— Task directions —
Beginning with the line that holds "Identify the click", retype the rest of the listing exactly, last line included.
+ + + + + + +
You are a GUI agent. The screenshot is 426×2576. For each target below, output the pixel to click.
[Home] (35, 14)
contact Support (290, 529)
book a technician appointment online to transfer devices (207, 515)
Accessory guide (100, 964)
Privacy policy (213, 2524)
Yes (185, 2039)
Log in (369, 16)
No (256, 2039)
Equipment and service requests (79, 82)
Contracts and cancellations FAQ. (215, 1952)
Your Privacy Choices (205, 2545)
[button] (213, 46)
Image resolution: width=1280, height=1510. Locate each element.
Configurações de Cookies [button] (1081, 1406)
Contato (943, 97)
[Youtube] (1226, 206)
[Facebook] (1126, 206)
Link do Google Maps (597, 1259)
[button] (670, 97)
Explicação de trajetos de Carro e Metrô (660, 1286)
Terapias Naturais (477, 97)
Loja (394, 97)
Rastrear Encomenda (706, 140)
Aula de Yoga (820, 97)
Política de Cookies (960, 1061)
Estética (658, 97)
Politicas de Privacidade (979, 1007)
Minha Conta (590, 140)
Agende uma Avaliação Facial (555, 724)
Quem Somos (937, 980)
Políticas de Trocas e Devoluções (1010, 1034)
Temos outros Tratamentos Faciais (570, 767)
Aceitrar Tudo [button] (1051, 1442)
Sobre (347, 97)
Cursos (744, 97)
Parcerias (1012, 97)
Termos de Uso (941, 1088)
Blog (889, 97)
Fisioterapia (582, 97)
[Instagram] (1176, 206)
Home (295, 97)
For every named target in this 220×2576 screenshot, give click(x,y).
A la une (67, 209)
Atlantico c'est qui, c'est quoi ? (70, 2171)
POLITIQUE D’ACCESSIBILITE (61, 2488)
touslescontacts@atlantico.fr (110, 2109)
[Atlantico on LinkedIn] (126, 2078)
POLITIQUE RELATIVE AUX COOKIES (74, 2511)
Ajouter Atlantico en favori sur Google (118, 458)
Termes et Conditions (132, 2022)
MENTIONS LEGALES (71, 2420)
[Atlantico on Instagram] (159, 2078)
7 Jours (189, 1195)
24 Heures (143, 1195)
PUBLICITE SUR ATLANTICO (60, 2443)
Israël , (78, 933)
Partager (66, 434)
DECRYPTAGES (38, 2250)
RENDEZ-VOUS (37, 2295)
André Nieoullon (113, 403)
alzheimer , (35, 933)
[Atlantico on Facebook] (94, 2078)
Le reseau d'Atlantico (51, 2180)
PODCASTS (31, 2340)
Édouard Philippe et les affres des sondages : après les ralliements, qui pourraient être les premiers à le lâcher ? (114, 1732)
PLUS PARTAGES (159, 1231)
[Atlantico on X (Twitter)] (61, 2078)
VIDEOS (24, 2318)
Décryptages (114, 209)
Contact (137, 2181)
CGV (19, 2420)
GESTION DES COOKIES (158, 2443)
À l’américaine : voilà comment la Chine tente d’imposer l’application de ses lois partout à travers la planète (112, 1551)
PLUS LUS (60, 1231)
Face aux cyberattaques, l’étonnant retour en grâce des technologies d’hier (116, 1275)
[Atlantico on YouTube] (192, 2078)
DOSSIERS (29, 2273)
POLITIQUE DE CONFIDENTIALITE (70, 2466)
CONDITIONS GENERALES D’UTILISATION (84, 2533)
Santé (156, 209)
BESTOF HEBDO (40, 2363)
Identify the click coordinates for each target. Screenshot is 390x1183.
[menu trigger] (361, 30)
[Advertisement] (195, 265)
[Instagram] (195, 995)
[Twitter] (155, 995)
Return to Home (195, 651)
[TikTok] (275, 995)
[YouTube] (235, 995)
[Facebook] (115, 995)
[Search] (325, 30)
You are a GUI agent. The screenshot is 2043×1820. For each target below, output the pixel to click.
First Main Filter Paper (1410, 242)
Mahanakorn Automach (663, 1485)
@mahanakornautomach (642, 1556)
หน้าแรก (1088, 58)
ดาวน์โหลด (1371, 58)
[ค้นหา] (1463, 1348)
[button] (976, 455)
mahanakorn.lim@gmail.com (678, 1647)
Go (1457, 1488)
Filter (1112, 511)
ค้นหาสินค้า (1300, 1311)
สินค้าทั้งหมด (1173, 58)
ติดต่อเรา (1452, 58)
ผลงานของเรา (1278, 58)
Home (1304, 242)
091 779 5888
+ + + + + + +
— Exercise answer —
Identify the click coordinates for each target. Screenshot is 390x1183.
[menu trigger] (361, 30)
[Advertisement] (195, 265)
[Instagram] (195, 995)
[Twitter] (155, 995)
Return to Home (195, 651)
[TikTok] (275, 995)
[YouTube] (235, 995)
[Facebook] (115, 995)
[Search] (325, 30)
You are a GUI agent. The screenshot is 2043×1820. For each target below, output the pixel to click.
First Main Filter Paper (1410, 242)
Mahanakorn Automach (663, 1485)
@mahanakornautomach (642, 1556)
หน้าแรก (1088, 58)
ดาวน์โหลด (1371, 58)
[ค้นหา] (1463, 1348)
[button] (976, 455)
mahanakorn.lim@gmail.com (678, 1647)
Go (1457, 1488)
Filter (1112, 511)
ค้นหาสินค้า (1300, 1311)
สินค้าทั้งหมด (1173, 58)
ติดต่อเรา (1452, 58)
ผลงานของเรา (1278, 58)
Home (1304, 242)
091 779 5888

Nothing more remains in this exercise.